In fact, less than 24 hours after losing the election, Dalessandri had already met with Democratic Party leaders to discuss his political future.

“All this served to do is energize me,” said the Carbondale Democrat.

Dalessandri didn’t offer many details, however.

“All I can tell you is that we met this morning,” he said Wednesday. “We’re keeping all our options open. We’re definitely not out of the game by any stretch.”

Garfield County Democratic Party Chairwoman Leslie Robinson gave more insight.

“I look at the future thinking that Tom is going to be a better candidate in up and coming races,” she said. “There’s quite a few coming up, from the state senate to Congress.

“I really think Tom is a very talented person, so I don’t see this as a setback to his political career at all. In fact, I don’t know that I wanted him to be tied down for four more years,” she added.

Dalessandri said Vallario’s negative ads played a part in the race outcome, as did the large amount of money his Republican challenger was able to raise.

“I was actually very surprised,” Dalessandri said of his defeat. “Mainly from responses received door-to-door, it was very positive. That part of it had me puzzled for sure. We had a good eight years, and we did a lot for this county.”

The actual administration changeover won’t happen until Jan. 14, giving both sides more than two months to prepare.
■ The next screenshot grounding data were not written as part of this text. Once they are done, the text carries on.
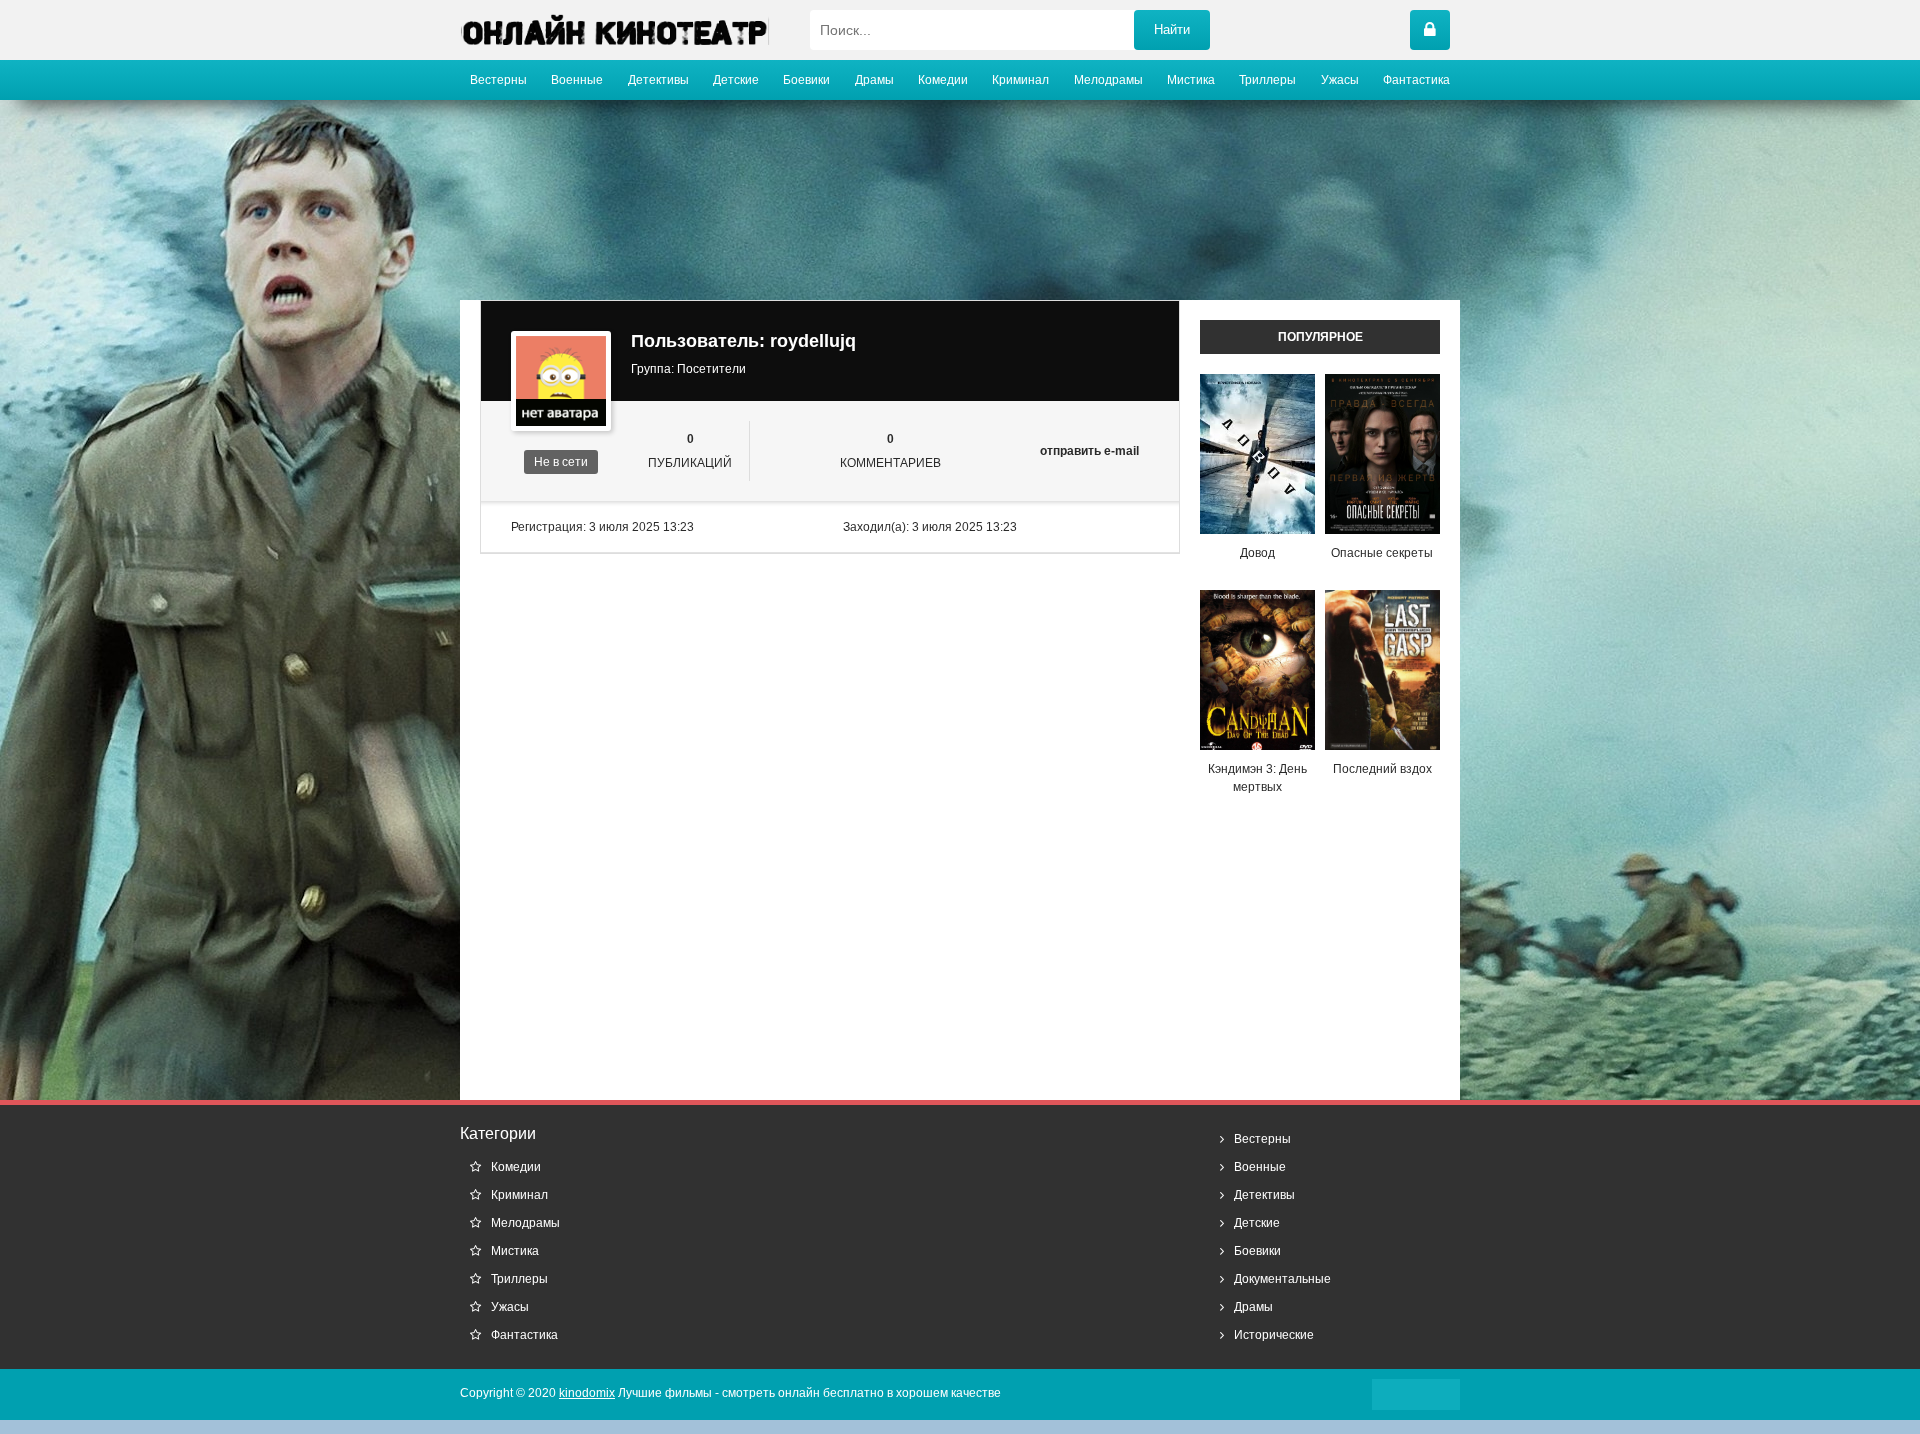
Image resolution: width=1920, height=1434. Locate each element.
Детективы (658, 80)
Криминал (1020, 80)
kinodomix (587, 1393)
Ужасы (1340, 80)
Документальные (1282, 1279)
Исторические (1274, 1335)
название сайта (615, 30)
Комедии (943, 80)
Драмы (874, 80)
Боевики (806, 80)
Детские (736, 80)
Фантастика (1416, 80)
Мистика (1191, 80)
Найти (1172, 29)
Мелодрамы (1108, 80)
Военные (577, 80)
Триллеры (1267, 80)
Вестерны (498, 80)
Most of the decisions about that transition, Dalessandri said, will be made by the incoming sheriff-elect Vallario.

Dalessandri said he hasn’t talked to many of the sheriff’s department employees since his defeat was certain. But he said there is always the chance some of his staff members could be replaced.

“There’s always a concern for anyone who works for someone in an elected position,” he said.